Foot Locker beat earnings views Friday but a comment on Under Armour’s shoe for NBA star Steph Curry appears to be hitting shares of the athletic gear maker.
Investor’s Business Daily took the time to post information that sent Under Armour into a tailspin… again… for the second time in less than a month. If you’ve been following the site and reading about my issues with Under Armour’s approach to marketing and the launch of the Curry 3, you know I haven’t been raving about the kicks. I’ve also been saying over and over that at some point maybe they should not keep doing what they’ve always done.
Alright, let me be clear. The stock was up 2/share since it crashed in October. Today, the stock is down again. To be exact:
October 19th the stock was 38.82/share.
October 25th Kevin Plank had a conference call about the UA’s 3rd Q and the stock tumbled to 32.89/share
November 3rd the stock appeared to bottom out. I wrote an article explaining that the market panicked for no reason. Plank’s report was actually solid, but they had been growing so much and giving their shareholders dividends, that saying “no more dividends while we grow” was seen as a negative. The price reached 30.30/share
November 17th, yesterday, the shares moved to 32.31. Footlocker had its Quarter 3 meeting yesterday and during this meeting they made a simple statement that has now led to another drop.
Foot Locker CEO Richard Johnson noted that the Curry 2.0 and 2.5 shoes “performed well” during Q3 but the Curry 3.0, which came out Oct. 27, “started off a bit slower than the two previous models,” according to Dow Jones, though he acknowledged that it’s still early.
Under Armour shareholders have to be the shakiest investors in the market. The Curry 3 has only been available for about 3 weeks. Granted I’ve been giving UA hell for the speed of their marketing team and the really ridiculous investment of energy into UAS, but Under Armour is a strong company. I still think that the shares will rebound and reach 38-40/share. The brand is only a few moves from growing their footwear division which will improve their growth overall, although the margins are not that big on footwear due to distribution and wholesale.

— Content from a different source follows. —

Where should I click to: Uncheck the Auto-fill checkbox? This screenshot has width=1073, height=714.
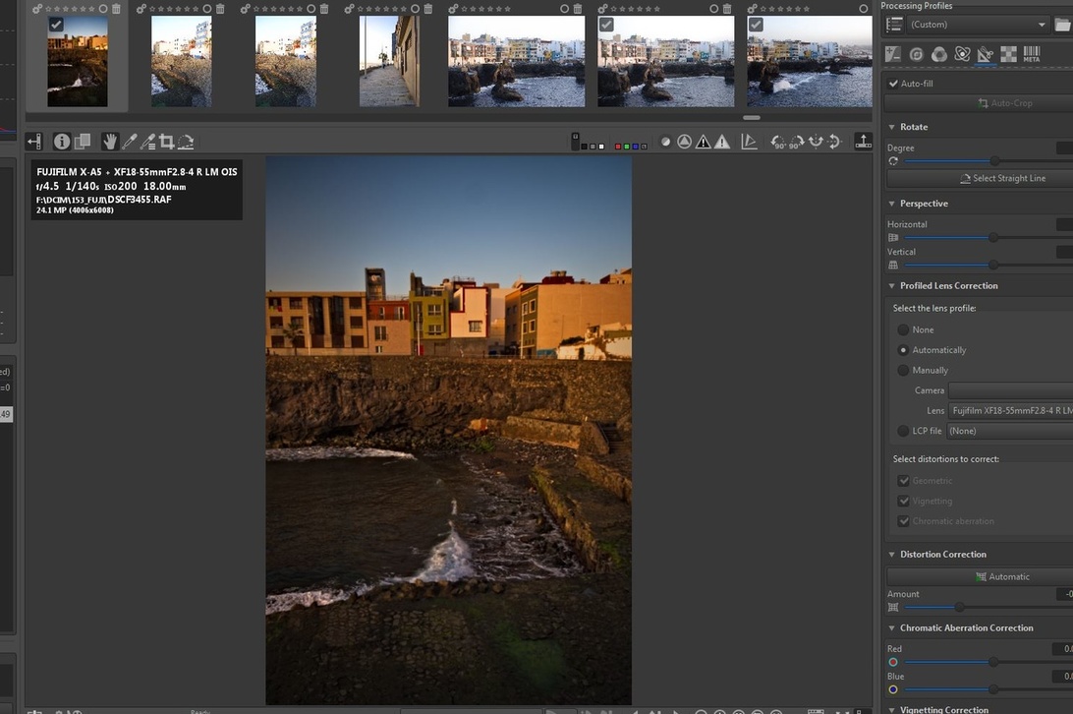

I do understand that shareholders are nervous. Let’s put it like this, if a company has had three years to improve their roster of athletes to increase their share of the market, but they don’t even update their sponsor page that does speak to how fractured their marketing team must be. You can’t grow a footwear division by creating a NYFW line that has minimal distribution. You don’t grow footwear by creating Tough Mudder shoes. You have to dig in and do the marketing you said you were going to do when you spoke to your shareholders on October 25th.
I am still bullish on UA Stocks, but I guess the shareholders definitely have a reason to sell.